C’est quoi le projet Obépine ?

A ce jour, 158 stations d’épuration ont été sélectionnées  afin d’obtenir un maillage territorial permettant de former un “réseau sentinelle”. Les recherches ont montré que la charge virale est détectable dans les eaux d’épuration avec une haute sensibilité.
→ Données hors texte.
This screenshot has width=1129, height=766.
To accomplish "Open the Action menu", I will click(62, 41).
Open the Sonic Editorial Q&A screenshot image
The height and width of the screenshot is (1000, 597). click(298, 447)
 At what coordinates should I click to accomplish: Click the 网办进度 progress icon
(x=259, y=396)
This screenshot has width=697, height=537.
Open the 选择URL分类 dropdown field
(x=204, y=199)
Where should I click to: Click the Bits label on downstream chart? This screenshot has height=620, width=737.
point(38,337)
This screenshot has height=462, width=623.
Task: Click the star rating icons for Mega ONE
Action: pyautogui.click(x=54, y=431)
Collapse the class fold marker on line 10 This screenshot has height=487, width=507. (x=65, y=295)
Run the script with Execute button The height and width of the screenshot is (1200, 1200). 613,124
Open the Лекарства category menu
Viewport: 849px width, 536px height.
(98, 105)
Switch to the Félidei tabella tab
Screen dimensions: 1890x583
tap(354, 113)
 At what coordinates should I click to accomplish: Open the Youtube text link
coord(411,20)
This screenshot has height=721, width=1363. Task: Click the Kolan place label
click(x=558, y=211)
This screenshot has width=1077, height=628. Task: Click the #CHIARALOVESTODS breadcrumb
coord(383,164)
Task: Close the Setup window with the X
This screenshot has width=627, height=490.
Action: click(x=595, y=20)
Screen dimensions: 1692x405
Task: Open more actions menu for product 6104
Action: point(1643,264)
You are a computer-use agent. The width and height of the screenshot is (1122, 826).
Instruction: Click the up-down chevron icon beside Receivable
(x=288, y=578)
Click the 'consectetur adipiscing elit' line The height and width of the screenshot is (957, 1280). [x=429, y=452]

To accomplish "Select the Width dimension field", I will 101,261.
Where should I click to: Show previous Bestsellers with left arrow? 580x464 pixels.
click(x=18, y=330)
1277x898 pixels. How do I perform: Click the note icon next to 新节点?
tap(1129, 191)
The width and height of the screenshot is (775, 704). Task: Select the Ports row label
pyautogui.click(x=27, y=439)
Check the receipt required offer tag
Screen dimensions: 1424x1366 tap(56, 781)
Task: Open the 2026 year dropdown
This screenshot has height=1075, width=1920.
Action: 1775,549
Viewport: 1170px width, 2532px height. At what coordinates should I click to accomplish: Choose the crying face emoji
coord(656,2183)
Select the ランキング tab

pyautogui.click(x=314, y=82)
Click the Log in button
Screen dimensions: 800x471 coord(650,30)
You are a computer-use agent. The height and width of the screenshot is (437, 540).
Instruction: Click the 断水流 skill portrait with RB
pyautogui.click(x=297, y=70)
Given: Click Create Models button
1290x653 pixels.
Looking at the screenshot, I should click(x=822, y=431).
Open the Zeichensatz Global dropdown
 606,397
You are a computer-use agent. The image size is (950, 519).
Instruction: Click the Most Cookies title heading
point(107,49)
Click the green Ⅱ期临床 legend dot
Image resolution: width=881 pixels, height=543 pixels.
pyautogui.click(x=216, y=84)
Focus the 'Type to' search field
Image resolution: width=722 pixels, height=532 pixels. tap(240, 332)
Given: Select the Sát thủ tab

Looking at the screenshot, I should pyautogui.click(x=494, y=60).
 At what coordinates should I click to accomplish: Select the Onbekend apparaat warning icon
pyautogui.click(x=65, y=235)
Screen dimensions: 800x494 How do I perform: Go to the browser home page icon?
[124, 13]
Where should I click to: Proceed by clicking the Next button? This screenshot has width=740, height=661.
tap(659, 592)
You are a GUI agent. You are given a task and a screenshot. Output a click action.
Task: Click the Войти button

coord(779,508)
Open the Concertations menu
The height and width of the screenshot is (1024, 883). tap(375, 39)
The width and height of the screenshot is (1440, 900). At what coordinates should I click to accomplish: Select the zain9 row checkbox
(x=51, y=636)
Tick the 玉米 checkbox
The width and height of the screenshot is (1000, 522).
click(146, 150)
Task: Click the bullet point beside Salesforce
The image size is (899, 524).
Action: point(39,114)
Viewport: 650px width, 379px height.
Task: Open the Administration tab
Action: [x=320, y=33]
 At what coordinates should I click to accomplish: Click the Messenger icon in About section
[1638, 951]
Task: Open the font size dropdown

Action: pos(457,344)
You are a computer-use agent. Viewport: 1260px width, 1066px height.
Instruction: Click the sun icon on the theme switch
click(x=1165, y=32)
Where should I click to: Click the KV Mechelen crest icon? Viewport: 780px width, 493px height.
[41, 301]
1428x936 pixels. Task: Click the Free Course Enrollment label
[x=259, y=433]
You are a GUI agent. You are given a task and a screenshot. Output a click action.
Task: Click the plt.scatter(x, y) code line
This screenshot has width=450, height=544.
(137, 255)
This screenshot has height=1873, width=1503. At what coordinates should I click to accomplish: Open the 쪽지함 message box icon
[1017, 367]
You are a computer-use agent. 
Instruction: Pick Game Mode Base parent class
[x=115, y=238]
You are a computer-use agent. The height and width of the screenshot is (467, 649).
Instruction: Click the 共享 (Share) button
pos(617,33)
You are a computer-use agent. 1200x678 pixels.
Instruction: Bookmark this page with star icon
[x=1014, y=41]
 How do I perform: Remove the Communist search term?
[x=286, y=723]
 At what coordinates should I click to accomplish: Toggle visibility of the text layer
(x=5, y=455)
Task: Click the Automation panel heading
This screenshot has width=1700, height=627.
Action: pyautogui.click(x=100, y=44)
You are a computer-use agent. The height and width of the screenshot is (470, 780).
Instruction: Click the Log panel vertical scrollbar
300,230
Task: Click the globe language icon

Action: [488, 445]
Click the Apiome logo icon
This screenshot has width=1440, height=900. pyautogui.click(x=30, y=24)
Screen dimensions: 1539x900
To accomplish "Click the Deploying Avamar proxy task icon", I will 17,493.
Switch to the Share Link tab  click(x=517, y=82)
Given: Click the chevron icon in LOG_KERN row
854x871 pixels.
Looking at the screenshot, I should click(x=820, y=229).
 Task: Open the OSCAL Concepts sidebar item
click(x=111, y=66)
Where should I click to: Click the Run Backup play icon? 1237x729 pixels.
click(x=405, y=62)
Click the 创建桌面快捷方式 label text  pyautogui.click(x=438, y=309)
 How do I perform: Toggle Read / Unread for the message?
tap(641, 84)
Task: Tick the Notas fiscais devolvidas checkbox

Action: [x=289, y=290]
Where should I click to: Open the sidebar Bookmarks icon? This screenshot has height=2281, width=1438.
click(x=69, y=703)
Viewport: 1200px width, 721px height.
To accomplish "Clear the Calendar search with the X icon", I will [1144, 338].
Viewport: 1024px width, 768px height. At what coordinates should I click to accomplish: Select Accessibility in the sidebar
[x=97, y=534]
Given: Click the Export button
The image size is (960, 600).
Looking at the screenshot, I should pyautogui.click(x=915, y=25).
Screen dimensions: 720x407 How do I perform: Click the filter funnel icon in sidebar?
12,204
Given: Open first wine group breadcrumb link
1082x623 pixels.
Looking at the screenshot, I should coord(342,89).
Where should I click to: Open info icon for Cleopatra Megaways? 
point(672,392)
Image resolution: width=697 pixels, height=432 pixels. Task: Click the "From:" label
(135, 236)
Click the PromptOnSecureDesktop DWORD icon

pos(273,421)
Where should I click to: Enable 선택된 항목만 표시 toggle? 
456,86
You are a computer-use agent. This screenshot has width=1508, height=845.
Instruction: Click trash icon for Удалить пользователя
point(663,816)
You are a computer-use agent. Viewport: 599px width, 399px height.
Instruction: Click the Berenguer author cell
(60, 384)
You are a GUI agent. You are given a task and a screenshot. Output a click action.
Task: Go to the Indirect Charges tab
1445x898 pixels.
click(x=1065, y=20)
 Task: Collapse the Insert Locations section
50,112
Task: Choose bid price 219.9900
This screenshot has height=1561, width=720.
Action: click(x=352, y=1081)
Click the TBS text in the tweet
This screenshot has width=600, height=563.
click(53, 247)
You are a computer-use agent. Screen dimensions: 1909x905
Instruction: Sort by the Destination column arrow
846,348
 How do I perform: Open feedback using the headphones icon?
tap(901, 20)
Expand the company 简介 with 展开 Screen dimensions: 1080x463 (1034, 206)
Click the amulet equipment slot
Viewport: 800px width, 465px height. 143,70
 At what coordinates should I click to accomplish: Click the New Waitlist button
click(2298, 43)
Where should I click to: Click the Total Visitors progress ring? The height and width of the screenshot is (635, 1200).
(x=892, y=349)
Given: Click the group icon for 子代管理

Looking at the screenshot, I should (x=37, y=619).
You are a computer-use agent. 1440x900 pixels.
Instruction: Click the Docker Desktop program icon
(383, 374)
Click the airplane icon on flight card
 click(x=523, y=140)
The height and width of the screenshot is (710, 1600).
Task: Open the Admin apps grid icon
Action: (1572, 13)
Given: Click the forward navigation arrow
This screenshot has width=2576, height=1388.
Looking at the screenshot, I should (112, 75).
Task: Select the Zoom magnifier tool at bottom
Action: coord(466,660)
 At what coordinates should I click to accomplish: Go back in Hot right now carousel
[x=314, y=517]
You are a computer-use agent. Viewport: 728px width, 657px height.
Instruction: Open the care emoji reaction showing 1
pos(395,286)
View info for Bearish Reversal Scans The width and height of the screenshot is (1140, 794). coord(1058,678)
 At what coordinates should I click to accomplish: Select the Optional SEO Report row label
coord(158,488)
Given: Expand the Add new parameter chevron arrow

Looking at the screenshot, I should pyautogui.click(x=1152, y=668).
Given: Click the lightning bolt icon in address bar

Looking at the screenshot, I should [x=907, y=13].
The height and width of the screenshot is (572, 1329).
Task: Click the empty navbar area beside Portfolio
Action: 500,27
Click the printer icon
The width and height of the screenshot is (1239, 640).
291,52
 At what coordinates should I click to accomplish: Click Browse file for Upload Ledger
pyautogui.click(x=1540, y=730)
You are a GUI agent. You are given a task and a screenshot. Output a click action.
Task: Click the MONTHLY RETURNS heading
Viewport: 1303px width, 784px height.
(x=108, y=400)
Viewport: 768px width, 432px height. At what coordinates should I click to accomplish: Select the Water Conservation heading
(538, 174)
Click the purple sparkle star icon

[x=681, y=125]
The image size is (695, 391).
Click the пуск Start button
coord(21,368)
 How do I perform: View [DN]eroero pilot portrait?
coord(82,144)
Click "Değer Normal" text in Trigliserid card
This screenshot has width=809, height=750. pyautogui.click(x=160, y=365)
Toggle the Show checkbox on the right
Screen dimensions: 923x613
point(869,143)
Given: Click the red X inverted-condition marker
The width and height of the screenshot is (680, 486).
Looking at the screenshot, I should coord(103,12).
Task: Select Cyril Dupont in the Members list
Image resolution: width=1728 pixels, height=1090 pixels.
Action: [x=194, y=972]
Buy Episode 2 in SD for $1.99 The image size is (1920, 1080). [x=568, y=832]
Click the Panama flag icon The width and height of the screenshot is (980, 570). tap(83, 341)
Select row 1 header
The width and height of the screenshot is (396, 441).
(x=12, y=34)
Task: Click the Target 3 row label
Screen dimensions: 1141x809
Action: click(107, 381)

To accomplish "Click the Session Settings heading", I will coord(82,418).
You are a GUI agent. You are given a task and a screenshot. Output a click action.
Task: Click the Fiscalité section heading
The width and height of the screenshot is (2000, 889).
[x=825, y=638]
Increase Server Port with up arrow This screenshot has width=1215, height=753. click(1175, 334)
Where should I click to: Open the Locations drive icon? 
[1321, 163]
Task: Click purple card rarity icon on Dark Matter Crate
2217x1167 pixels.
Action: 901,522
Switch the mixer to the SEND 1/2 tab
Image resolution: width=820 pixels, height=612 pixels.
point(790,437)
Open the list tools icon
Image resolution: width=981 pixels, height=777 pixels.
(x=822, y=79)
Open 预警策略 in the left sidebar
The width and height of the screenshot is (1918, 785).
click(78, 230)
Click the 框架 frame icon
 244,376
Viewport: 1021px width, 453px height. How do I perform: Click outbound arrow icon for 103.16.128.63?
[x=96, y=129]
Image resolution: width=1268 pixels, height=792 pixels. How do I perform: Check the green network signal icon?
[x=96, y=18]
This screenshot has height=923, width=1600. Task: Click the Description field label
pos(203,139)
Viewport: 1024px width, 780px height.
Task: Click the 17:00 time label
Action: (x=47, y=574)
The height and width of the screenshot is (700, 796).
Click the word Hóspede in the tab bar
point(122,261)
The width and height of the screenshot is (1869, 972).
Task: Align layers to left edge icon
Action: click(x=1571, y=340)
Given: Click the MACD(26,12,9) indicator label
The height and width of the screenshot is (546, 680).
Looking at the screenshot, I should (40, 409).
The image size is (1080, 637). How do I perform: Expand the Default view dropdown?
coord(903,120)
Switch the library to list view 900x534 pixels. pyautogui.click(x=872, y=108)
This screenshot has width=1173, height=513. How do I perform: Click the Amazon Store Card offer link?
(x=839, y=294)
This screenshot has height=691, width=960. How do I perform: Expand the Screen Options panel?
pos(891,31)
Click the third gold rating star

L’analyse des eaux usées est un outil permettant une détection très précoce. “Le suivi réalisé depuis le 5 mars dernier, notamment sur les stations d’épuration d’Ile-de-France, a permis à la fois de confirmer le caractère prédictif de cette mesure de génome viral dans les eaux usées – notamment à l’occasion de la seconde vague – et l’intérêt de ce nouvel indicateur pour évaluer l’impact de certaines mesures, comme le premier confinement ou le couvre-feu” souligne-t-on au ministère de l’Enseignement supérieur, de la recherche et de l’innovation.

A terme, les indicateurs d’Obépine pourraient compléter les chiffres de Santé publique France pour le suivi de l’épidémie.

Ai-je un risque de contracter le coronavirus en buvant l’eau du robinet ?

Au-delà de la présence de traces du virus dans les eaux usées, le projet Obépine s’est également attaché à évaluer le risque infectieux dans les eaux usées ou les boues de station d’épuration. Une surveillance des coquillages, qui sont des organismes filtreurs, a été également été mise en œuvre. Les premiers résultats de l’étude suggèrent que le virus devient rapidement inactif dans tous ces milieux.